## TASK DETAILS
Pictures appear among the records. Write out all else exactly as it stands.

## EXERCISE DATA
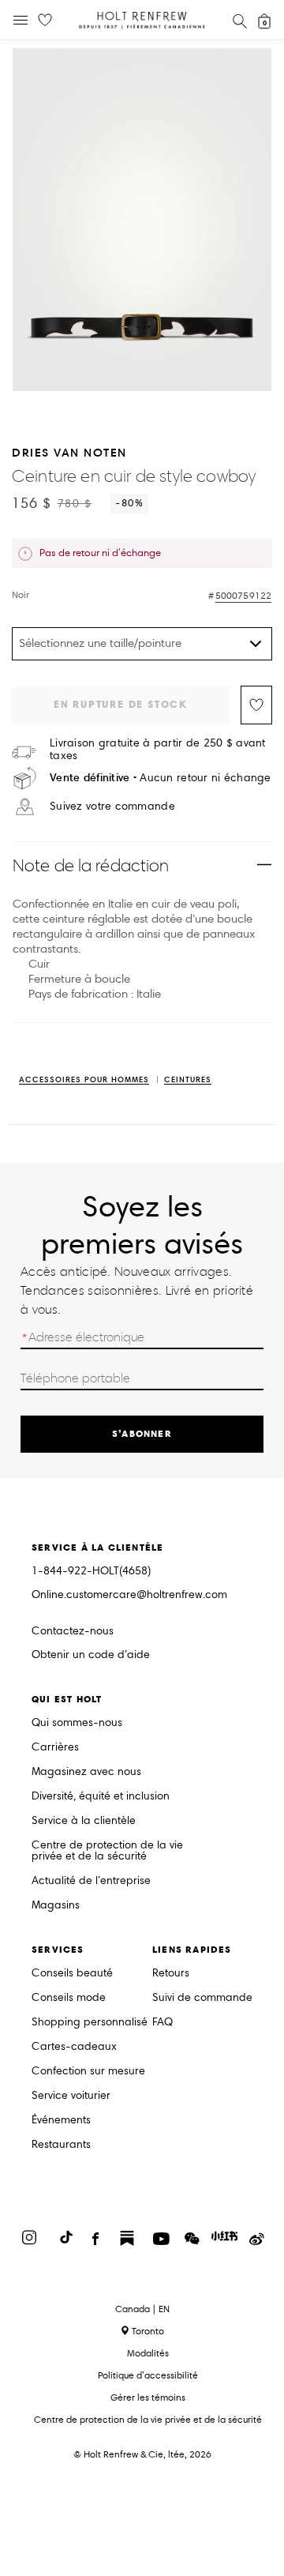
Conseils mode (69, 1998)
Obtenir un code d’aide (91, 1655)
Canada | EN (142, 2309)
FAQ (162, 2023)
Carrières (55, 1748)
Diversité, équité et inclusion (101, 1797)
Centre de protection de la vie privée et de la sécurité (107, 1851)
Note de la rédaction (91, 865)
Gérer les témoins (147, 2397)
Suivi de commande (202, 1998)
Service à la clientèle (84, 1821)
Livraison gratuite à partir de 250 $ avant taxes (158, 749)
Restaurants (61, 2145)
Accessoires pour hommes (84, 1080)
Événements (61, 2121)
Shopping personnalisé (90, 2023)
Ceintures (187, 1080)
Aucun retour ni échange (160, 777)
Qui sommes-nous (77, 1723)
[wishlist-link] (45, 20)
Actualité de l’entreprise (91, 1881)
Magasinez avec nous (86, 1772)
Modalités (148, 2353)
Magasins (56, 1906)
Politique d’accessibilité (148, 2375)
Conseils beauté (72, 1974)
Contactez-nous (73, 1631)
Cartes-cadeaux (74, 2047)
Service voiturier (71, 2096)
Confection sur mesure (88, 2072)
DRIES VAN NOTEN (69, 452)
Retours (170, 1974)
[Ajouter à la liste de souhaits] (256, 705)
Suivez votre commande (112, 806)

## TASK RESPONSE
Conseils mode (69, 1998)
Obtenir un code d’aide (91, 1655)
Canada | EN (142, 2309)
FAQ (162, 2023)
Carrières (55, 1748)
Diversité, équité et inclusion (101, 1797)
Centre de protection de la vie privée et de la sécurité (107, 1851)
Note de la rédaction (91, 865)
Gérer les témoins (147, 2397)
Suivi de commande (202, 1998)
Service à la clientèle (84, 1821)
Livraison gratuite à partir de 250 $ avant taxes (158, 749)
Restaurants (61, 2145)
Accessoires pour hommes (84, 1080)
Événements (61, 2121)
Shopping personnalisé (90, 2023)
Ceintures (187, 1080)
Aucun retour ni échange (160, 777)
Qui sommes-nous (77, 1723)
[wishlist-link] (45, 20)
Actualité de l’entreprise (91, 1881)
Magasinez avec nous (86, 1772)
Modalités (148, 2353)
Magasins (56, 1906)
Politique d’accessibilité (148, 2375)
Conseils beauté (72, 1974)
Contactez-nous (73, 1631)
Cartes-cadeaux (74, 2047)
Service voiturier (71, 2096)
Confection sur mesure (88, 2072)
DRIES VAN NOTEN (69, 452)
Retours (170, 1974)
[Ajouter à la liste de souhaits] (256, 705)
Suivez votre commande (112, 806)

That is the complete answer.